Diabetes is an important chronic condition that contributes to more than 1 million deaths per annum and is considered to be the ninth leading cause of mortality . About one-third of diabetes-related deaths affect people younger than 60 years . An unhealthy diet and sedentary lifestyle contribute to increased body mass index (BMI) , and people with a high BMI are more likely to develop type 2 diabetes  and obstructive sleep apnea (OSA) .
OSA is a chronic condition characterized by recurrent episodes of upper airway collapse during sleep. OSA is characterized by daytime sleepiness, fatigue, and poor nocturnal sleep quality, and is the most prevalent breathing disorder . The prevalence of OSA is 3–7% for adult men and 2–5% for adult women in the general population . OSA is associated with other comorbidities such as vascular, neural, and metabolic diseases (e.g., diabetes) [5, 7].
Theoretically, intermittent hypoxemia caused by airway collapse and sleep deprivation can affect glucose homeostasis and thereby promote diabetes . This relationship may be empowered in both directions in the presence of diabetic neuropathy. Thus, the neural damage can affect the central control of respiration and upper airway neural reflexes, and thereby contribute to airway collapse.
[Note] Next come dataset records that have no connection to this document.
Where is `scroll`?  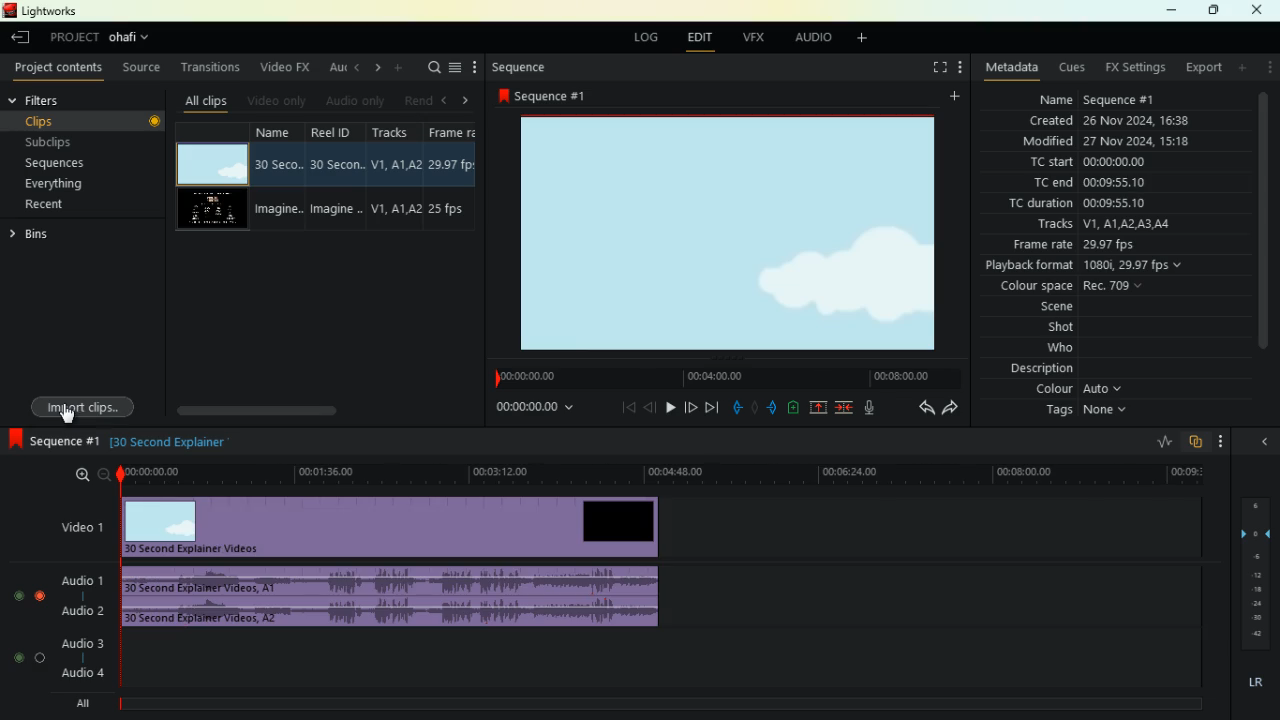 scroll is located at coordinates (292, 404).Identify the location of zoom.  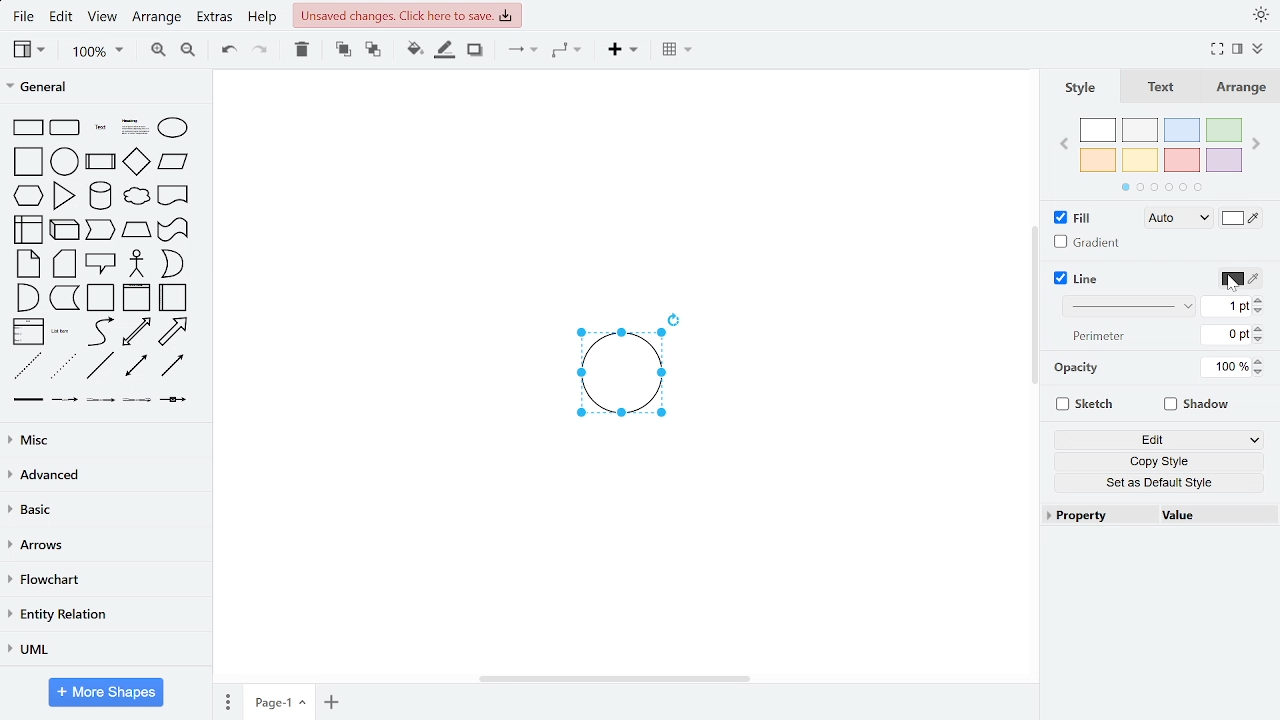
(94, 51).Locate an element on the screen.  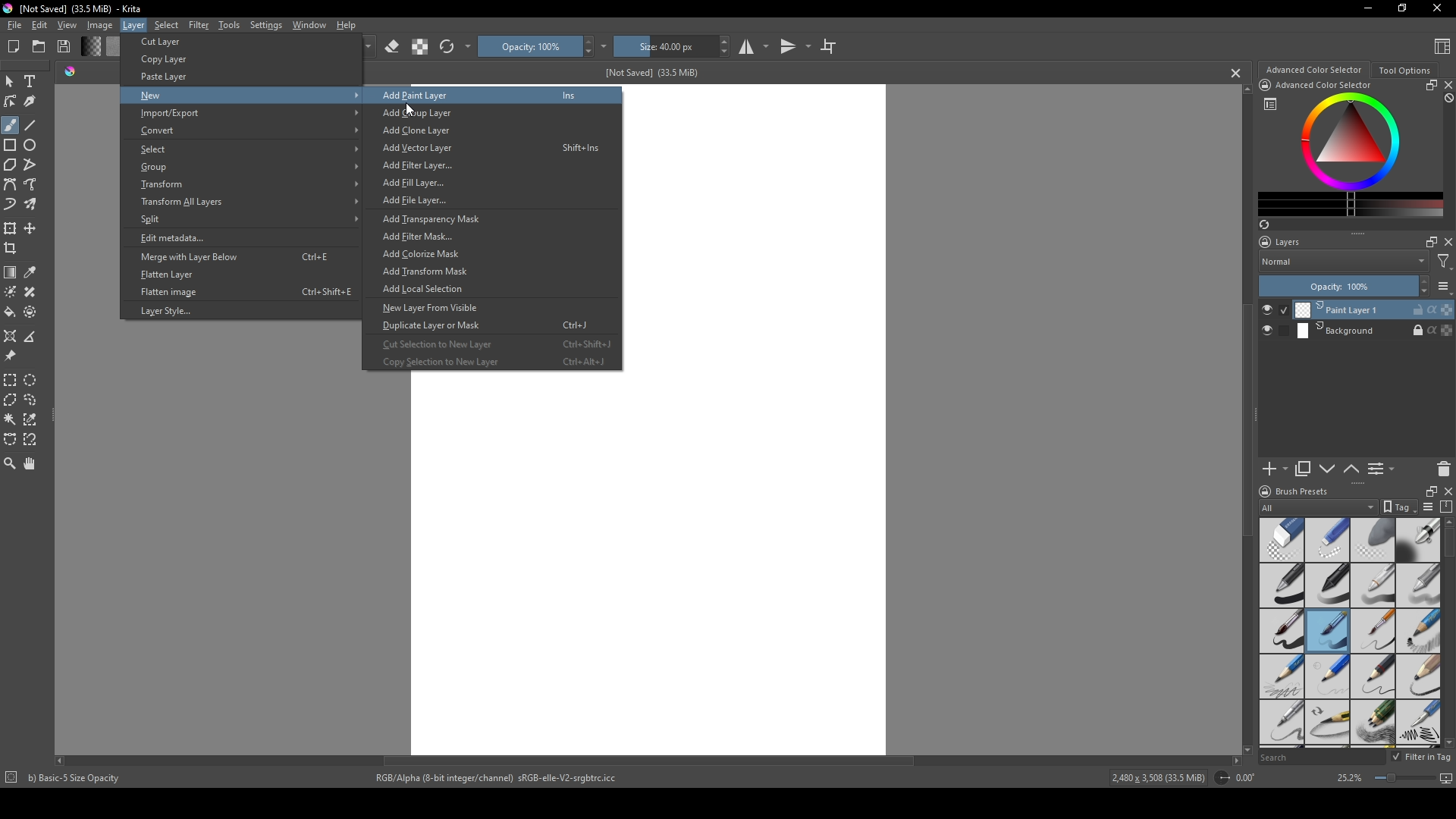
file is located at coordinates (13, 26).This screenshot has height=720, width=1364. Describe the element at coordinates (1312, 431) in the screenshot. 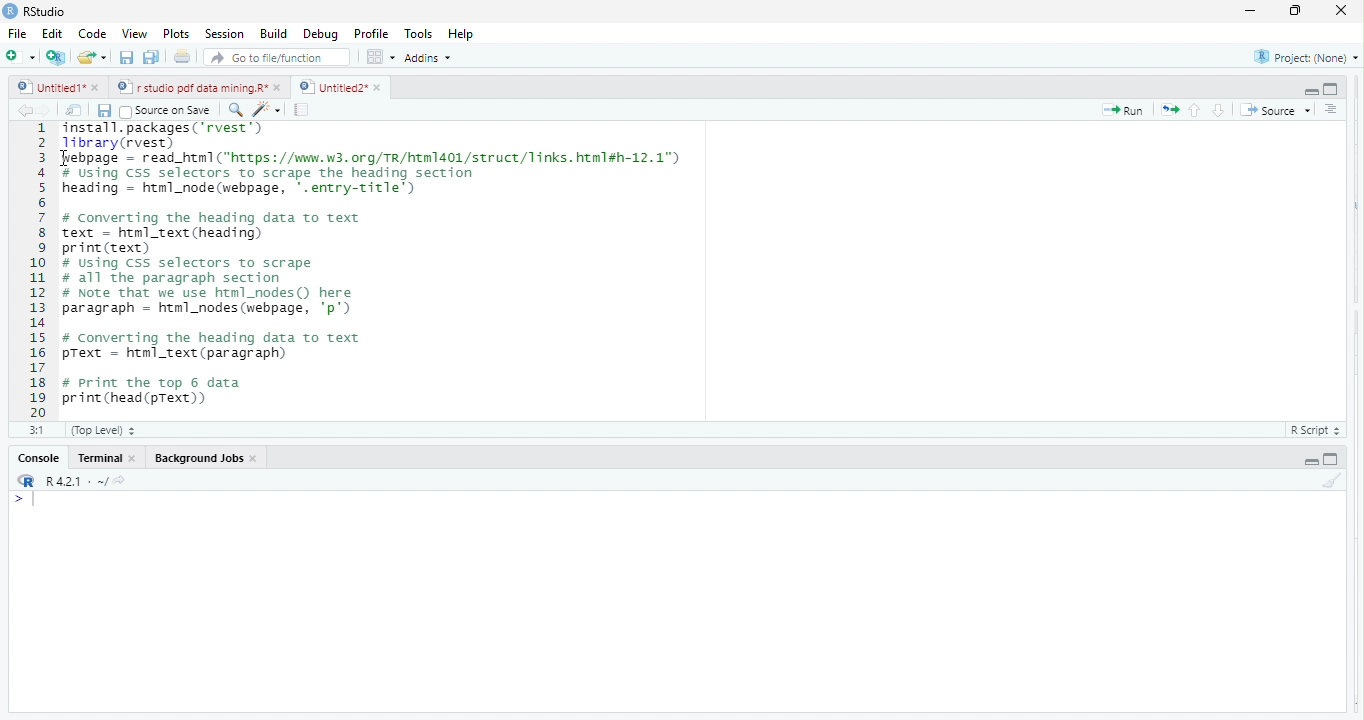

I see `R Script ` at that location.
Despite the strong association between OSA and diabetes, the effects of treatment with continuous positive airway pressure (CPAP) on markers of glucose metabolism are conflicting . Insulin sensitivity is improved by CPAP in diabetic patients who are compliant with OSA (i.e., when used for ≥ 4 h during sleep) . In patients with OSA and obesity, the effects of CPAP are seen after several months of treatment .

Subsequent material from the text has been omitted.